The real story behind Windows 7 compatibility

"No special sauce to fix broken apps," says Microsoft

Skype on Windows 7

Usually, when Microsoft talks about compatibility with Windows 7, it's either impressively big numbers - Senior VP Bill Veghte claiming Microsoft has logged 10 million device installs on Windows 7 between the beta and release client and that over 10,000 hardware and software vendors are developing for Windows 7 - or broad generalisations, like corporate VP Mike Nash saying that "by and large apps that worked on Vista should work on Windows 7 as well, if not a little bit better".

The exceptions Microsoft usually mentions are 'low level software' like anti-virus, firewall, VPN and disk imaging software which interact with the computer system at the kernel level.

But that's not the whole story about application compatibility with Windows 7 and Chris Jackson of the App Compat SWAT team revealed the nitty-gritty details at Microsoft's TechEd conference this week.

Jackson says application compatibility was what Microsoft calls a "tenet" for Windows 7 – a key principle during development: "We are putting in quality gates so that before you even check in code you have to make sure you have measured its compatibility impact. The goal in short is, don't break everything. Did we make it all of the way there? No. Some things are still broken."

The changes that Microsoft made in Vista for security are still there, which means apps still face the same problems, he concedes. "In the end there is no new special sauce that makes all the software we broke on Vista start working again. There are some one-off solutions - we added more shims, we fixed some additional apps - but there is no systematic change."

Working on 7

There are some programs that would not run on Vista that do work with Windows 7 because of the way they implement version number checking. Windows XP is version 5.1, Vista is version 6.0 and – purely to improve compatibility – Windows 7 is 6.1. Some apps make the mistake of checking for a major version number of 5 or greater and a minor version number of .1 or greater, which means they fail on Vista (6.0) but work on Windows 7 (6.1).
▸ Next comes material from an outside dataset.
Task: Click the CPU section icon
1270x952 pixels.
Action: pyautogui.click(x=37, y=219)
Many apps that had problems running as a standard user on Vista have already been fixed.

There are changes in Windows 7 that do affect applications, many of them very low level. As with Vista, Jackson says there were good reasons to make them. "We wanted to take what was getting to be pretty much spaghetti and make sense of it. We reorganised things again in Windows 7 trying to get to what we call MinWin [a base kernel without the complicated interdependencies of Windows]."
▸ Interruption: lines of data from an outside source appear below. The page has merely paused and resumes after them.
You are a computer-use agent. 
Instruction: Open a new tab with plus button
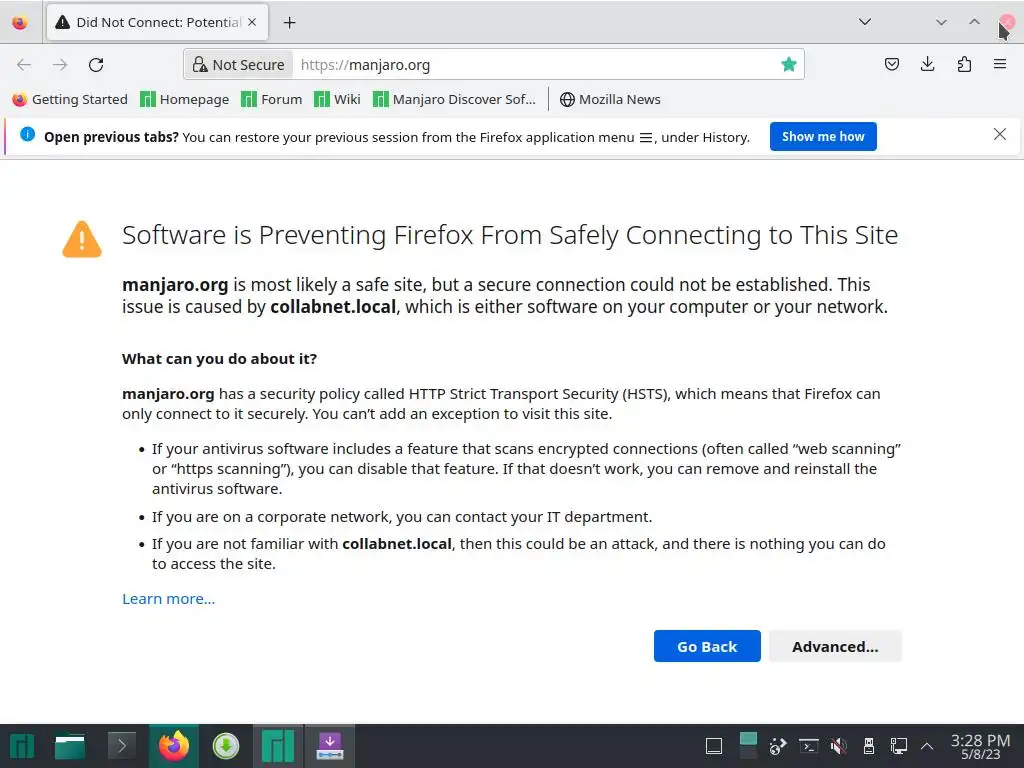coord(289,22)
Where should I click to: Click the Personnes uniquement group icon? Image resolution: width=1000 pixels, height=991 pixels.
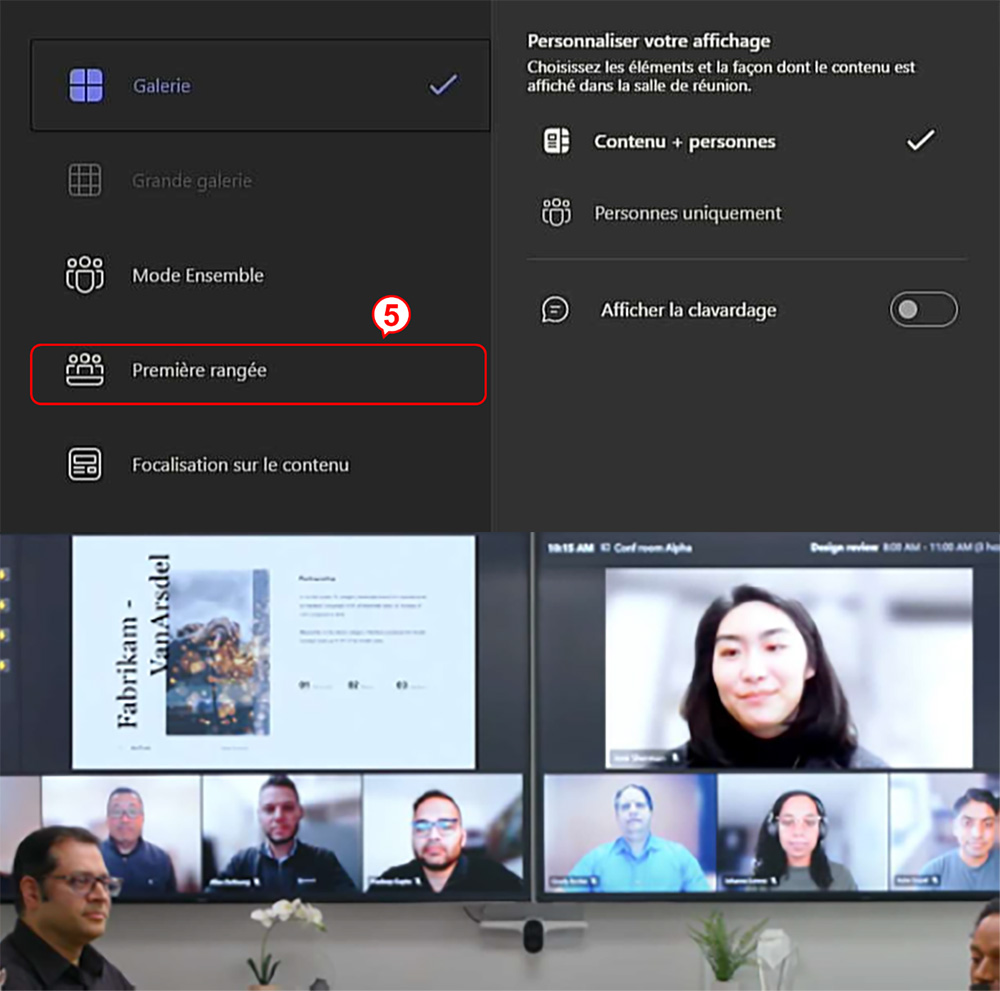(556, 213)
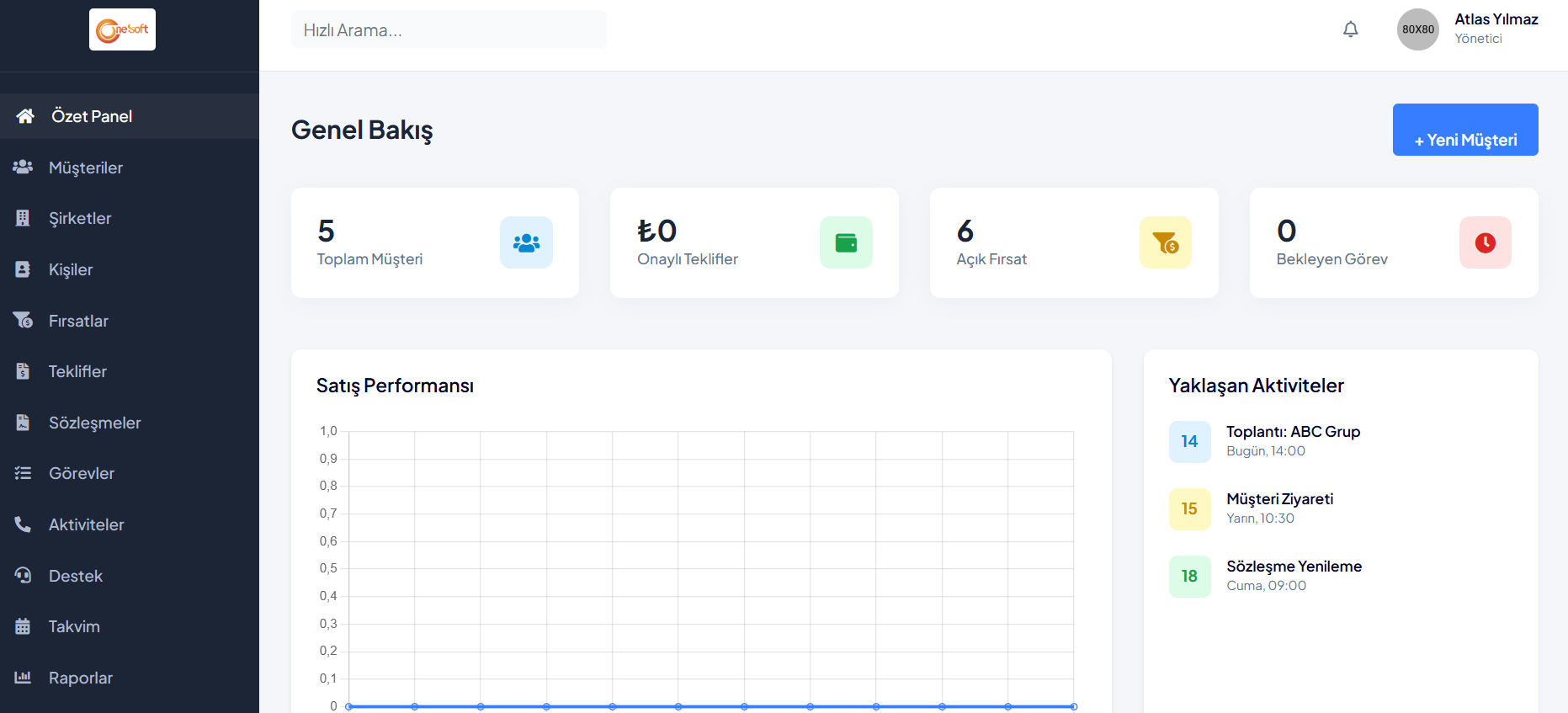Click the Atlas Yılmaz profile avatar

1418,29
He admits that may cause problems for developers. "The kind of stuff we broke isn't easy stuff. With Windows 7 if you don't work and you did work on Vista you're into some pretty hard engineering."

Zune had a particular problem: "If you were using private undocumented IOCTL codes to communicate, you're going to break," says Jackson.

ZUNE FAIL: Using undocumented features meant Zune needed work to connect under Windows 7

Not as many applications as Jackson expected were affected by the removal of Windows Mail (only three in total); although it had an API you could use to integrate it, it only worked if you renamed your own application WINMAIL.EXE.

The parallel registry in the 64-bit version of Windows is gone, but the only place it was actually used was Window's own COM interface.

Data Execution Protection (DEP) is enabled in IE by default (and to turn it off you have to run the browser as an administrator). That means ActiveX controls have to work with DEP (because they're hosted by IE), and that used to be harder than it needed to be because Microsoft's ActiveX template library framework was incompatible with DEP. That's now fixed so it will be easier for developers to create compatible plug-ins.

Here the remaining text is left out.